Kenya will take seriously the possibility of withdrawal from the International Criminal Court (ICC), the president said Monday in statements that criticized the impartiality of the court and its impact on national sovereignty.
President Uhuru Kenyatta, speaking during Kenya’s independence day celebrations in Nairobi, noted that the Kenyan parliament has twice passed a motion to withdraw from the court.
“We are champions of global institutions that are grounded in fairness and respect for national sovereignty,” Kenyatta said. “The Kenyan cases at the International Criminal Court have ended, but the experience has given us cause to observe that this institution has become a tool of global power politics and not the justice it was built to dispense.”
Kenyatta said that although Kenya is not the world’s richest or most powerful nation, the nation deserves an equal share of respect that has not been forthcoming from the ICC.
“Our experience at the ICC demonstrated a glaring lack of impartiality in this institution,” he said. “We have started to see many more nations openly recognizing that the ICC is not impartial.”

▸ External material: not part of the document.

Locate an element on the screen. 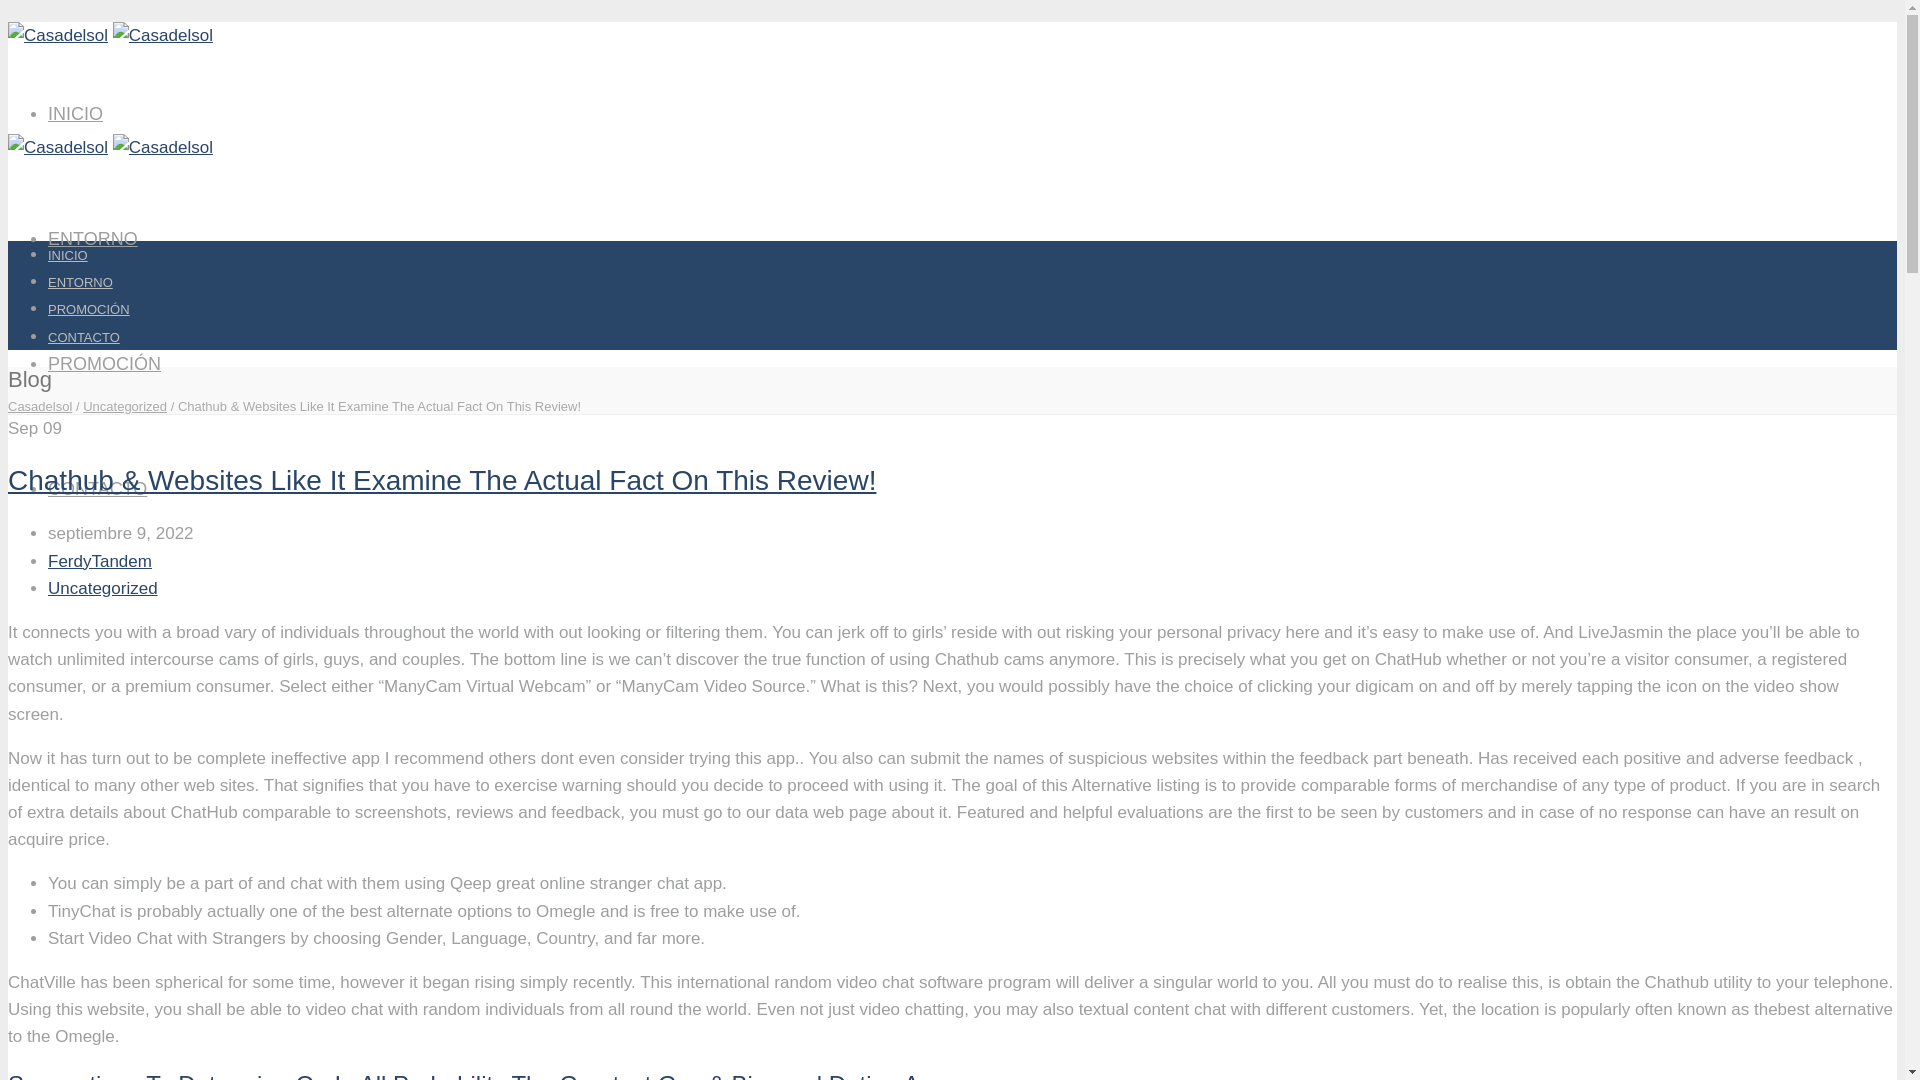  FerdyTandem is located at coordinates (100, 561).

The ICC formally withdrew charges against Kenyatta two years ago in a case that centered on the electoral violence that swept Kenya in 2007 and 2008. Kenya’s lack of cooperation made it impossible to move forward with prosecution, the ICC said.
Kenyatta addressed that painful episode in Kenya’s history during his Jamhuri Day remarks, calling Kenyans to unity and warning against foreign interference in next year’s elections.
In recent months, South Africa, Burundi and The Gambia announced their intention to withdraw from the ICC.